Has he not heard about job-based queue systems, which may prove to be more scalable than traditional threaded code?
Strange that something decades old is not traditional, today

. IoW, I'm sure he has, and that's nothing to do with it. Amdahl's Law may not strictly apply to splitting a multitude of partially-dependent tasks into subtasks that may run concurrently on parallel processors (in that one can't create a neat little, "X% can be paralleliized"), but the net result is similar: extra work, diminishing returns, then hard limits. Putting parts of ready tasks in queues is nothing new, and doesn't magically solve any problems. It sensibly allows for stable well-performing solutions to already solved problems, at the cost of needing to build the code base over from scratch.
You can't magically make software that isn't embarrasingly parallel scale out to say, 50 CPU cores, and most programs will not have the dev resources to make it even to 4-8, like games do. OTOH, as long as gaming stays a big industry, game engines are likely to scale out ever better, and will get close to their limits, within genres (big multiplayer FPS engines might make it to 12+ cores, while sim games might finally make real use of 3+, in a few generations

).
In all reality, this is not a problem. The context is dead ideas for general computing; a dead horse. Parallel-geared coprocessors: yes. Many weaker cores for parallel processing in lieu of our hundreds of millions of transistors big coes: no (at least not unless an affordable silicon replacement is made, in which case all bets are off). It's also not a problem in that up to several cores, we can take advantage of process and thread-level concurrency that does not require each process to itself scale out, but merely not block another one at that time.
Depending on the task, parallelism can be pointless.
However a properly designed OS can easily keep a ton of small lightweight cores busy just by handling background tasking while freeing up the heavyweight cores to do the more important heavyweight user demanded operations to keep the system responsive. This, imho, would be the holy grail of "parallelism" at the OS level for a multi-many core CPU at this point. Less places for the OS to get bottlenecked or backlogged equals a much more responsive system. It's not exactly traditional parallelism though.

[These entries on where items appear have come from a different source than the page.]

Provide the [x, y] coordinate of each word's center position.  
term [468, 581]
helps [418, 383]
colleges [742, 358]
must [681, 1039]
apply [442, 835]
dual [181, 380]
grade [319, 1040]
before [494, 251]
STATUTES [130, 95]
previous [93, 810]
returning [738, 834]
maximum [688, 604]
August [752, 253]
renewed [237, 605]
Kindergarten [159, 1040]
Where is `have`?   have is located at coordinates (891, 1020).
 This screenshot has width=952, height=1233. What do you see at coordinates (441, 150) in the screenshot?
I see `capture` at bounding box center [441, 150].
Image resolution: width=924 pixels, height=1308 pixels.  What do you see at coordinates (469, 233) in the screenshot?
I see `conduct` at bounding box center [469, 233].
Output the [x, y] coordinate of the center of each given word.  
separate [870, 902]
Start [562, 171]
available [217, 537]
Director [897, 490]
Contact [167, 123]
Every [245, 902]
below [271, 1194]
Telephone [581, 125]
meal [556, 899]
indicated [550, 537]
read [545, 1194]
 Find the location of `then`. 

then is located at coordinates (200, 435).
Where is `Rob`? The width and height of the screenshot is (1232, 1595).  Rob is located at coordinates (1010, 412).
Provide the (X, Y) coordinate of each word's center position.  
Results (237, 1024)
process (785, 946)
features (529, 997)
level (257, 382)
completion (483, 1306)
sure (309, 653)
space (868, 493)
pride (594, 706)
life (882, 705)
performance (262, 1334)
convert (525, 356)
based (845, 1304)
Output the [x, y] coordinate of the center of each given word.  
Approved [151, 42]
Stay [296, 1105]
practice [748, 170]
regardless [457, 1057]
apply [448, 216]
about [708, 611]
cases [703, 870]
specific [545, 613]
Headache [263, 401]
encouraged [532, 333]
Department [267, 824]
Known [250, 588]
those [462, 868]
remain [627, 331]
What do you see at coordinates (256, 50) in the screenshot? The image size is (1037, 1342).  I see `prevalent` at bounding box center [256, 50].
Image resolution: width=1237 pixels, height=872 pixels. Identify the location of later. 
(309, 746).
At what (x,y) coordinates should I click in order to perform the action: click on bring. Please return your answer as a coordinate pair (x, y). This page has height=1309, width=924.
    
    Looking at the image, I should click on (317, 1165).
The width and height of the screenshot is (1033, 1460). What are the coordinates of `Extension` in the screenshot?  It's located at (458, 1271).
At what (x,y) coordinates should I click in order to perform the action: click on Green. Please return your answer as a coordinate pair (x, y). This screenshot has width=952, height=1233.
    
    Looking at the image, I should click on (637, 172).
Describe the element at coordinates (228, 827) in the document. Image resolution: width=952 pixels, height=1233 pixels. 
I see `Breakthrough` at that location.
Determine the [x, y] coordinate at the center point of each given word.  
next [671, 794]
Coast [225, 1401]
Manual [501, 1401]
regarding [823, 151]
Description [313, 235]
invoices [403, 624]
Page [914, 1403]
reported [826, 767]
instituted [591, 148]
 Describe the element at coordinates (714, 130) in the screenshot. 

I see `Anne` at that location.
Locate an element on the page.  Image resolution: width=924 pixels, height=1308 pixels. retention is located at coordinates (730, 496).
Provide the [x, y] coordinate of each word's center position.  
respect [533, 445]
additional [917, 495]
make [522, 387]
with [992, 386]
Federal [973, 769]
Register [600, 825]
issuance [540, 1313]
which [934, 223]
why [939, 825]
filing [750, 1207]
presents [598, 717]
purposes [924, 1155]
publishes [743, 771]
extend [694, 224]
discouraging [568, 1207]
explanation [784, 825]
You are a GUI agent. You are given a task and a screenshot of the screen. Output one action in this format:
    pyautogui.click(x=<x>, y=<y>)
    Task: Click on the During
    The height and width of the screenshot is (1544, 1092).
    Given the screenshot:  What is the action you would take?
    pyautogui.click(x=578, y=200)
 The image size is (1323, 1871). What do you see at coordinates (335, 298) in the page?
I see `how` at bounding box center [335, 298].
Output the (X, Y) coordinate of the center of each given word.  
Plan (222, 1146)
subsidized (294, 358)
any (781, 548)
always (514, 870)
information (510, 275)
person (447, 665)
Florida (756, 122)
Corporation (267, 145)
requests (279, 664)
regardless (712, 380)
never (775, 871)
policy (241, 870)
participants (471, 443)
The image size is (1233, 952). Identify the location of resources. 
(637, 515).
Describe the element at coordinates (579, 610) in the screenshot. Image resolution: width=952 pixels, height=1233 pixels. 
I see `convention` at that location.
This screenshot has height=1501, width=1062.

But exactly which tasks are those? Identifying those is the problem, and if you give devs the choice, they are going to want theirs to be on the big cores every single time. If the choice is wrong, then the user basically has a slower computer than they should. Meanwhile, giving identified background processes less time on the big CPU cores offers the same net result without the added complications. We didn't go from mainframes to single-CPU to SMP for nothing...